EXERCISE DESCRIPTION —
Scan the entries below for lines holding "folders". Give the number of such lines alone.

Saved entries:

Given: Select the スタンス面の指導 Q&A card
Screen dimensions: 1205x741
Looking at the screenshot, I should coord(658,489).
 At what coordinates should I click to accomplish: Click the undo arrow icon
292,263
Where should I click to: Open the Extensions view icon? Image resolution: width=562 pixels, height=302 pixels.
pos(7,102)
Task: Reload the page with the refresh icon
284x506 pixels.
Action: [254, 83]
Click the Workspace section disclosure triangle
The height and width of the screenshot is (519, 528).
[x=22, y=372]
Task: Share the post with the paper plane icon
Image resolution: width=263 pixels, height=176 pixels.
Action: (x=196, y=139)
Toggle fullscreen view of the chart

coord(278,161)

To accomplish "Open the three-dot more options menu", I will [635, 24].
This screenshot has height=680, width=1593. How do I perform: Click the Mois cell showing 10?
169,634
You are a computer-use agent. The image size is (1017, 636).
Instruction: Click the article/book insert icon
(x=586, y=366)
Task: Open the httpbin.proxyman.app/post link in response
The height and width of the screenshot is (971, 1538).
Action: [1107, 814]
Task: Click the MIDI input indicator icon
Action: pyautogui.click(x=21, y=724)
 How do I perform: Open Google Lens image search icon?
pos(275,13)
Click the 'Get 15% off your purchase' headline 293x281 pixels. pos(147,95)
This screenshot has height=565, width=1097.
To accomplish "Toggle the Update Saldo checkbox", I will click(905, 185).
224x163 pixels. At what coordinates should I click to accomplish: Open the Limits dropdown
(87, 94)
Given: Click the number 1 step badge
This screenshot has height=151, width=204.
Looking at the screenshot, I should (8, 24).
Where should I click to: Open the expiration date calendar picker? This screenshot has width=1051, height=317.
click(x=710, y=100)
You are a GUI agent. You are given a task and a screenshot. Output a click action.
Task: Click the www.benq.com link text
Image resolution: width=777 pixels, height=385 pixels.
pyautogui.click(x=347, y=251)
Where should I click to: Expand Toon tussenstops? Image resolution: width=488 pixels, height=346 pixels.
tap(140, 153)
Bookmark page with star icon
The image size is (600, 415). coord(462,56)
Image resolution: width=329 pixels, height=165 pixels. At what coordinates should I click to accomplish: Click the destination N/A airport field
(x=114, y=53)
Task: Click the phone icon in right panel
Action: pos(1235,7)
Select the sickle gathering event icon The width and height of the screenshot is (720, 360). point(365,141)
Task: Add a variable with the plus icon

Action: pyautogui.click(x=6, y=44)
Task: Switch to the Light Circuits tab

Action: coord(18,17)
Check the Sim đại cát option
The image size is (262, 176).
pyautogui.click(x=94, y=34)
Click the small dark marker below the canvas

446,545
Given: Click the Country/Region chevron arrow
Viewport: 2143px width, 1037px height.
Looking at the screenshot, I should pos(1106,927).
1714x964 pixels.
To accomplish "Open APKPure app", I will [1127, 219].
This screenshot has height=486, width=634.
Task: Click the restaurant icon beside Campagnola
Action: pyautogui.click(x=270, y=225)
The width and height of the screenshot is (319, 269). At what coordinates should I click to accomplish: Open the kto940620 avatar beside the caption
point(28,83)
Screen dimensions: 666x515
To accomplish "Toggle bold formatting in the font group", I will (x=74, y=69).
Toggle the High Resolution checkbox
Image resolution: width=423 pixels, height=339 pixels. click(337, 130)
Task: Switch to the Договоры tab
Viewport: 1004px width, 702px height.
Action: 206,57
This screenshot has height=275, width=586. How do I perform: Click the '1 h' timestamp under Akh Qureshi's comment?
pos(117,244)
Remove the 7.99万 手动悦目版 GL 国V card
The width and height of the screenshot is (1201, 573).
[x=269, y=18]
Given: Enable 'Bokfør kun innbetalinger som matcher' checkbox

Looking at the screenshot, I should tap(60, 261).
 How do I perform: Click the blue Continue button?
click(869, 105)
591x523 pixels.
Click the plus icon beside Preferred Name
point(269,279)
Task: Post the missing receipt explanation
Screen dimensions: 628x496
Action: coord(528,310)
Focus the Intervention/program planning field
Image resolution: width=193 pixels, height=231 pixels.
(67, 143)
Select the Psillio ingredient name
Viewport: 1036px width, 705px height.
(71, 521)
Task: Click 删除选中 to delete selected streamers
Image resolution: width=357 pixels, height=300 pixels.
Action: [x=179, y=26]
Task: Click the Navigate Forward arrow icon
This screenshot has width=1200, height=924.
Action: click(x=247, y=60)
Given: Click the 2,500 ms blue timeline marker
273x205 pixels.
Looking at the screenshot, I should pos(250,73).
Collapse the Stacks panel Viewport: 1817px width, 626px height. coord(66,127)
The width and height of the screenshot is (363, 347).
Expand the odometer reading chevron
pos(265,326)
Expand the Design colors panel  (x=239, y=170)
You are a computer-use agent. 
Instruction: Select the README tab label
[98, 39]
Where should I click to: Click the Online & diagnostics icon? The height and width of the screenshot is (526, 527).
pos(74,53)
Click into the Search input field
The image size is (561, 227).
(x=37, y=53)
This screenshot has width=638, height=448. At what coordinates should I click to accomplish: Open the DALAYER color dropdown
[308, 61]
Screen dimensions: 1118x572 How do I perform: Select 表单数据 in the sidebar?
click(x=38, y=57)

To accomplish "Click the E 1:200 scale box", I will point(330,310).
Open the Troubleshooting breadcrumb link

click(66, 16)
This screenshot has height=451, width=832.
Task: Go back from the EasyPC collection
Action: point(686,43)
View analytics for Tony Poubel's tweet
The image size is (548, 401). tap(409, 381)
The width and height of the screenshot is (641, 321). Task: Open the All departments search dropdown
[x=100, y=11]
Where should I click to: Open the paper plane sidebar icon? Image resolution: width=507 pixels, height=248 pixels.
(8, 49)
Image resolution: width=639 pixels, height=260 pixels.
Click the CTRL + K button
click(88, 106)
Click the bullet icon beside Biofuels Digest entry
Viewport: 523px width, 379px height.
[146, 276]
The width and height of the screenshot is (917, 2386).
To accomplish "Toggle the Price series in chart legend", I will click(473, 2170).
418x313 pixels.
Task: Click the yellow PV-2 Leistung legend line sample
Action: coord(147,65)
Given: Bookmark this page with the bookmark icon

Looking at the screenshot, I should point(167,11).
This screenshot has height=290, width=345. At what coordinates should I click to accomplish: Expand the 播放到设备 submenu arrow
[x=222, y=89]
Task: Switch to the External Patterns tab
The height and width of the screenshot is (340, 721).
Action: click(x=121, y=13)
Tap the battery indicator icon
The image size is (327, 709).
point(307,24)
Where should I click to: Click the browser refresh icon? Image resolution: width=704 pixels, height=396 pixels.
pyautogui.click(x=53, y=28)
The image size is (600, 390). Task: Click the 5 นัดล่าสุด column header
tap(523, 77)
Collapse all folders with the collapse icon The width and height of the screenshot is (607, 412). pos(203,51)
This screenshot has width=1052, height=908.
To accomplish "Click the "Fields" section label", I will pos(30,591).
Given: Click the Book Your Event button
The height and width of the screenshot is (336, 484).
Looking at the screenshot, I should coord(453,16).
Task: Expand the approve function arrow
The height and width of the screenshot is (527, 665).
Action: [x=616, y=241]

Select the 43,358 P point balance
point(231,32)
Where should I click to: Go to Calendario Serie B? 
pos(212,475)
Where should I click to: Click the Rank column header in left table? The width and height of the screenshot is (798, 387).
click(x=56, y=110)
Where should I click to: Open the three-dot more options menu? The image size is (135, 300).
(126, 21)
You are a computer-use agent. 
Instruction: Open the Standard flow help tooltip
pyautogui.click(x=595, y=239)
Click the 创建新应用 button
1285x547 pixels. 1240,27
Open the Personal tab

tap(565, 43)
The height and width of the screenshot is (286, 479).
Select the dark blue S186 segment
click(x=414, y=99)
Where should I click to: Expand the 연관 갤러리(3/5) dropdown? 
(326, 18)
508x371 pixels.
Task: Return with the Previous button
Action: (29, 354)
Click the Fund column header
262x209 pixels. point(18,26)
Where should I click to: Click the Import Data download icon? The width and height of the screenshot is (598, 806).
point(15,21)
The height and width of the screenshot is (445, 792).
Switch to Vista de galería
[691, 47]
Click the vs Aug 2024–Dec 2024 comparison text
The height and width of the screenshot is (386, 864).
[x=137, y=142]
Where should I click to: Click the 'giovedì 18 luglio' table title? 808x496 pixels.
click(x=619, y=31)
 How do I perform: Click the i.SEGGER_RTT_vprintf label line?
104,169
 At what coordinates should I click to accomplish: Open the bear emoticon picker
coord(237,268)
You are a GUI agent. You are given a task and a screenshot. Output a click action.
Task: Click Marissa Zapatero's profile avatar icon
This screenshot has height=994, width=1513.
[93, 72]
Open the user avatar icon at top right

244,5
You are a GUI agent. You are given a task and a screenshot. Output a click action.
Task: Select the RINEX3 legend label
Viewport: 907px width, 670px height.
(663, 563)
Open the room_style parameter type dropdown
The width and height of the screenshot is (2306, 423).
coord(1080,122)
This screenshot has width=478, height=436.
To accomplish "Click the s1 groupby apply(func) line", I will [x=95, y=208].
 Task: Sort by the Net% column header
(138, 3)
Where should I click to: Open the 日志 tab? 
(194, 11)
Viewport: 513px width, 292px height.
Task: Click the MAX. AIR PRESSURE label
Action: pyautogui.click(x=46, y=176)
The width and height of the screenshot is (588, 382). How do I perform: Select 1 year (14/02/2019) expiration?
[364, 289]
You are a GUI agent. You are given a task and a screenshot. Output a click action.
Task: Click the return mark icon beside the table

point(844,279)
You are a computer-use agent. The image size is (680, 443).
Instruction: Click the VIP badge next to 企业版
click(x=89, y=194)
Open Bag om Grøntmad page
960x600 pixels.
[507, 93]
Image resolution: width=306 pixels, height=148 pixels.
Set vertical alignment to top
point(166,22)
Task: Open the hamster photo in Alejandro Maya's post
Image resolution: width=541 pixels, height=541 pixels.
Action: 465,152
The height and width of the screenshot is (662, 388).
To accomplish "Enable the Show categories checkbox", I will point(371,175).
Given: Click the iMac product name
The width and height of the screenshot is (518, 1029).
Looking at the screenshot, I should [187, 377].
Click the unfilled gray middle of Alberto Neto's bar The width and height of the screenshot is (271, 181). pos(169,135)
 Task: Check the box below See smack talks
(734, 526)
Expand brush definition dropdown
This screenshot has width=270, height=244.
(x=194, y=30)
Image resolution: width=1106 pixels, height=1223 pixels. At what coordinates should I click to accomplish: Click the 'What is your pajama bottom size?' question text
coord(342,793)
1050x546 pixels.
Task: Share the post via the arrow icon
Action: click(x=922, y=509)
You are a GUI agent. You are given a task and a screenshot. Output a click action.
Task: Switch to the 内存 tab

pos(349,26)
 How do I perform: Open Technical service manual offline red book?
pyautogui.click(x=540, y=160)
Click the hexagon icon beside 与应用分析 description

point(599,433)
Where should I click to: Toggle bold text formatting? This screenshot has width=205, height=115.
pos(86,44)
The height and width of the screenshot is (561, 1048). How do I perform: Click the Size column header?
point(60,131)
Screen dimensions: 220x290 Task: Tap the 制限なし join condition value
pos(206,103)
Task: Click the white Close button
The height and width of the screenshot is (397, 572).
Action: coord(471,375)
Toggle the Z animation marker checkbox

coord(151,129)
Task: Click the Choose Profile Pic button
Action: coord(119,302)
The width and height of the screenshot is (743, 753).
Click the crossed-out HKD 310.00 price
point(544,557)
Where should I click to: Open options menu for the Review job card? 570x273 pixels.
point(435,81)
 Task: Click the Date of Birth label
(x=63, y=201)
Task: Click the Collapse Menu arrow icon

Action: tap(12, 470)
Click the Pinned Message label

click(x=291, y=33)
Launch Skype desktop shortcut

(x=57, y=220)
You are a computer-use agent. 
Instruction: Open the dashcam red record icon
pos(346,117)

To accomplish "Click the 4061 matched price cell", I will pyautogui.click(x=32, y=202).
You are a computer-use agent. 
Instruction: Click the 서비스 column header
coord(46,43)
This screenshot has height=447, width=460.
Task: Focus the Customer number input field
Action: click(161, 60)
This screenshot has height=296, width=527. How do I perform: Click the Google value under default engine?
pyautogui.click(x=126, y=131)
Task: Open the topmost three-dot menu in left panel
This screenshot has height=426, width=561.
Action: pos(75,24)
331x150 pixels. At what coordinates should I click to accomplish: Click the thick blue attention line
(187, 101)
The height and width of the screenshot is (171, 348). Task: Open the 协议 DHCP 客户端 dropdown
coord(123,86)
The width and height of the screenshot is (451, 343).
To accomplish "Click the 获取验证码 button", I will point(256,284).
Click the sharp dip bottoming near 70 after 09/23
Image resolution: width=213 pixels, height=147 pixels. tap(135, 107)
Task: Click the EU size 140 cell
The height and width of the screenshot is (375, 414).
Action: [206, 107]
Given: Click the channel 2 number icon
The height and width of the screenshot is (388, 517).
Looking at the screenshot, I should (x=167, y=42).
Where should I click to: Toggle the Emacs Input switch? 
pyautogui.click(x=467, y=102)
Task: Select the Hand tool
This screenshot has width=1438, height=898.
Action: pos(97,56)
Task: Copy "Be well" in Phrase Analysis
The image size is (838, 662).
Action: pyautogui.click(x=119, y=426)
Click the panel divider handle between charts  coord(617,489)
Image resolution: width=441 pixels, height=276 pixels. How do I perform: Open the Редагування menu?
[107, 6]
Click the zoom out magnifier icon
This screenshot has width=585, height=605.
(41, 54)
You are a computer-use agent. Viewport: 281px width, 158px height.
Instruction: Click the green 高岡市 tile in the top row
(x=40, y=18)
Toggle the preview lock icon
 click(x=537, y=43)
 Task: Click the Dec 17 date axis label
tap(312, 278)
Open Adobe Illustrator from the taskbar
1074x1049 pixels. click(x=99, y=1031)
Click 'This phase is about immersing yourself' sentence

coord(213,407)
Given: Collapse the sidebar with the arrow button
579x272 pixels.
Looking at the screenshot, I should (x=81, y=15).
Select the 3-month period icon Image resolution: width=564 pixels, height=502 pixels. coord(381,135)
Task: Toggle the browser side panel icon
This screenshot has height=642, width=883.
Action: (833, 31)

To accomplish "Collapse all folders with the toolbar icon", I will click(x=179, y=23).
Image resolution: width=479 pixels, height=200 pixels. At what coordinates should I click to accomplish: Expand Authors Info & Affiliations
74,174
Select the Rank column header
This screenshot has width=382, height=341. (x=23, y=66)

YOUR SOLUTION —
2